Scientist, Analytical Operations (Swing Shift)
: Job Details :

Position Summary

Swing Shift Schedule: Sunday-Thursday or Tuesday-Saturday, 3:00 PM - 11:00 PM

We are seeking an innovative and highly motivated Scientist in Analytical Operations who will advance the development of our cell therapy manufacturing platform. The primary focus of this position is to support the execution of analytical methods used to characterize and release cell-based therapies. The ideal candidate should have strong technical expertise in cell therapy analytical methods.

This is a multidisciplinary role as this individual will interface across various departments at the company (process development, quality, software and hardware engineers, automation engineers) on a daily basis.
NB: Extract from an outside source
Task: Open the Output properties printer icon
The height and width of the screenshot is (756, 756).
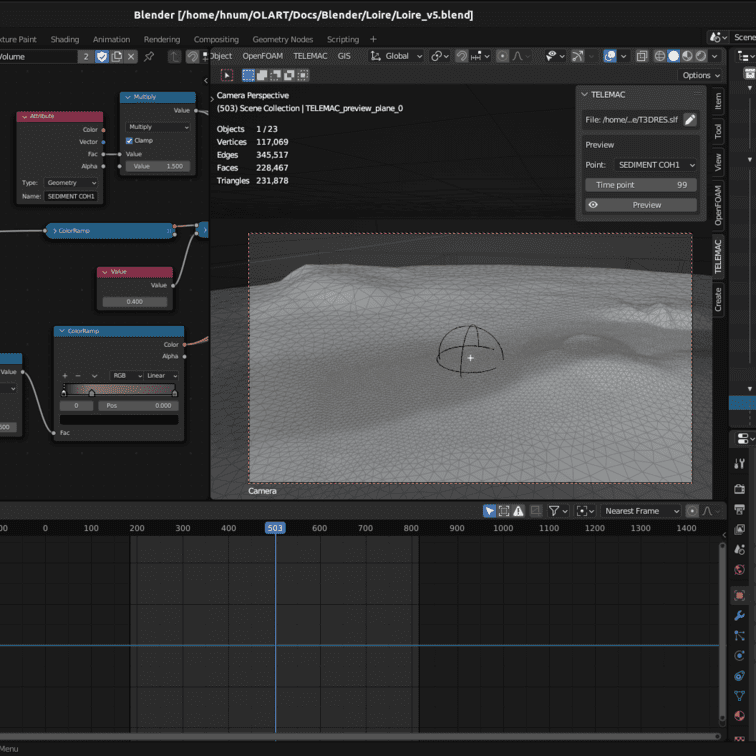Action: pos(740,509)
The successful candidate will be well versed in analytical operation and automation for cell therapy.

The candidate should enjoy working in a fast-paced, mission-driven environment, and be prepared to tackle a broad selection of challenges as the company grows.

Responsibilities

• Perform routine and non-routine analysis on in-process, raw materials, finished products, and stability samples using various analytical techniques such as flow cytometry, qPCR, multiplexing ELISA, and other methods as required.
• Execute and support analytical method transfer and qualification from internal and external partners.
• Train other analysts to perform laboratory procedures and assays as needed.
• Maintain high standards of analytical operations, ensuring accuracy and compliance with GLP and safety requirements.
• Assist in the preparation and review of technical reports, including assay results, Certificate of Analysis, and other data packages.
• Assist troubleshooting efforts for assay or operational issues.
• Maintain laboratory notebooks, standard operating procedures (SOPs), and ensure compliance with company quality standards.
• Perform equipment validation, calibration, maintenance, and troubleshooting.
• Other duties as assigned.

Requirements

• Bachelor's, Master's, or PhD in Bioengineering, Chemical Engineering, Biology, Biochemistry, or related field with 3+ years of analytical development or operation experience, preferably in the cell and gene therapy field.
• Strong understanding in T-cell, HSC, B, or other immune cell therapy modality.
• Extensive hands-on experience with one or more of the following: BD FACSCanto, BD FACSLyric, Cytek Aurora, Cytek Northern Lights, BioRad CFX series or multimode microplate reader is a must.
• Hands-on experience with high-dimensional flow cytometry, real-time PCR, multiplexing ELISA and aseptic technique is highly preferred.
• Excellent verbal and written communication skills; Able to interpret, summarize, and present scientific results in a clear, concise, accurate manner to both technical and non-technical audiences.
• Knowledge and understanding of cGMP regulations and ICH guidelines preferred.
• Self-awareness, integrity, authenticity, enthusiasm and a growth mindset.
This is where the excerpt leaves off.